The meeting wrapped up with a plenary session with the project’s Advisory Board, reinforcing the importance of external perspectives in guiding the project’s evolution. Dinner that evening was an informal affair (not funded by the project!) at a really wonderful, traditionally French restaurant – Le Temps des Cerises – where service was slow, the food and wine were delicious, and the conversations continued to flow.

For those of us who stayed an extra day, a field visit on Saturday offered a first-hand look at urban pollinator research at the Jardin Écologique within the Jardin des Plantes—a fitting reminder of why this work matters! Here’s some photographs from that trip:

My sincere thanks to all of the colleagues who made the Butterfly kick-off meeting such a success: I look forward to working with you all over the next four years! Particular thanks to Paolo Biella who allowed me to use the photo at the top of the post, of a female mason bee outside our venue. We kept an eye on her during the meeting and I’m pleased to report that she successfully sealed up her nest. May her offspring thrive!
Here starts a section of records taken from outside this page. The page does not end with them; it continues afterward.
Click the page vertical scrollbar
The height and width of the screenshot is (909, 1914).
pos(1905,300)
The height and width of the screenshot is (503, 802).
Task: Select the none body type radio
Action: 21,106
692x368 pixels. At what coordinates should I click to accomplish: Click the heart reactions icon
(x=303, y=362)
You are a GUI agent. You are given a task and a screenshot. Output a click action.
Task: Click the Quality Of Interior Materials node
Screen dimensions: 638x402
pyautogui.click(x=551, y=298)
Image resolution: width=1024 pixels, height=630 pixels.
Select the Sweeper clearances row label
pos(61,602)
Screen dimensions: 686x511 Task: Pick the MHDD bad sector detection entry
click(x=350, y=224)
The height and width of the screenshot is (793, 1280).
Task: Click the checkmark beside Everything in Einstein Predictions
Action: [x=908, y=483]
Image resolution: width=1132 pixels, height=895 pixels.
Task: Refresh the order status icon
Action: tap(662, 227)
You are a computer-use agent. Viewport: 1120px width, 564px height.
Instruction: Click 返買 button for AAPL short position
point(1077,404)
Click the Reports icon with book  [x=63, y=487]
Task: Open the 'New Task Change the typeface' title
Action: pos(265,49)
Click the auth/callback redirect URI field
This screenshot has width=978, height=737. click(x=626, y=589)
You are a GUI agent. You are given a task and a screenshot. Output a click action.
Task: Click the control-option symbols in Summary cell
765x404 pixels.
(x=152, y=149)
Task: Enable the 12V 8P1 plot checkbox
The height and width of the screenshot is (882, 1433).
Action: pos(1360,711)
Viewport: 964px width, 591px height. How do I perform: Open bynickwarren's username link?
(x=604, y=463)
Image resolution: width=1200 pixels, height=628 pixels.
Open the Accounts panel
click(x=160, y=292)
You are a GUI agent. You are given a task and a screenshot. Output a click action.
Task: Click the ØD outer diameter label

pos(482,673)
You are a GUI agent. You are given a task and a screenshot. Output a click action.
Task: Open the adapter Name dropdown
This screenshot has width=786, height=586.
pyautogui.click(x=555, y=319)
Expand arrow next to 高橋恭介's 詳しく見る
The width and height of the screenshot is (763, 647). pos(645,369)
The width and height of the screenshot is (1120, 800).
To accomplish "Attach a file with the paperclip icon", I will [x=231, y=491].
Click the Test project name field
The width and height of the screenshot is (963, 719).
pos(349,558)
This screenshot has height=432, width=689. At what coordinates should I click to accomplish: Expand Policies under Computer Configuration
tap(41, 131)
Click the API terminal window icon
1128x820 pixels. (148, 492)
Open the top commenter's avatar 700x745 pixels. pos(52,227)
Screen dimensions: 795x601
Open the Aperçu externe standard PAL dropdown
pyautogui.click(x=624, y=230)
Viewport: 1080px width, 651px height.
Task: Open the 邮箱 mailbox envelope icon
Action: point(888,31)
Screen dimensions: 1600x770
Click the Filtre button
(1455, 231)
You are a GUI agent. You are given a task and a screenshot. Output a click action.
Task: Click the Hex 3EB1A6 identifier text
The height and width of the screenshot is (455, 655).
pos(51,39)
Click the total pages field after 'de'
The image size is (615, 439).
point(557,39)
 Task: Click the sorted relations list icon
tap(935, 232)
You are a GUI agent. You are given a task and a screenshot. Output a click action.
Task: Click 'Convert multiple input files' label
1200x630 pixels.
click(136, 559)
If you’d like to delve deeper into Butterfly’s objectives, here’s the project summary from our funding application:

Butterfly aims to significantly enhance society’s capacity to appraise, foresee, and respond to the threats posed by cascading impacts of pollinator decline. To reach that goal it will establish a test system of geographically well spread multi-actor communities across sectors for co-creating proactive pollinator restoration solutions and: (1) collect, integrate, manage and share ecological and spatial information on a wide range of known and lesser known pollinators and pollination services provided for wild and cultivated plants, across Europe and selected overseas territories; (2) advance the monetary and non-monetary valuation of marketed and not marketed direct and indirect ecosystem functions and services provided by pollinators, and advance ecosystem accounting; (3) comprehensively model and quantify the macro-economic implications of pollinator decline and country-specific economic butterfly effects of dependencies on pollinators, and assess policy options and scenarios; (4) assess how five key biomass supply chains (food/micronutrients, pharmaceuticals, cosmetics, biomaterials, biomass energy) depend on pollination and co-create pollinator restoration options that increase resilience of these supply chains; (5) devise, co-create, test and implement transferable tools, interactive atlases and guidelines that enable systematic mainstreaming of proactive pollinator stewardship in vulnerable sectors; (6) conceive indicators for human dimensions and assess and exploit the socio-cultural capacity of the concepts: ‘pollinator stewardship’, ‘ecoliteracy’, ‘historical agency’ and ‘slow hope’ in reversing pollinator decline. It will inform EU policy processes and build strategic alliances for high-level impact. The Butterfly network of Living Labs will accelerate knowledge transfer and uptake of new business models and serve as breeding place for multi-actor co-creation of knowledge and sustainable solutions, paving the way to pollinator stewardship in all sectors.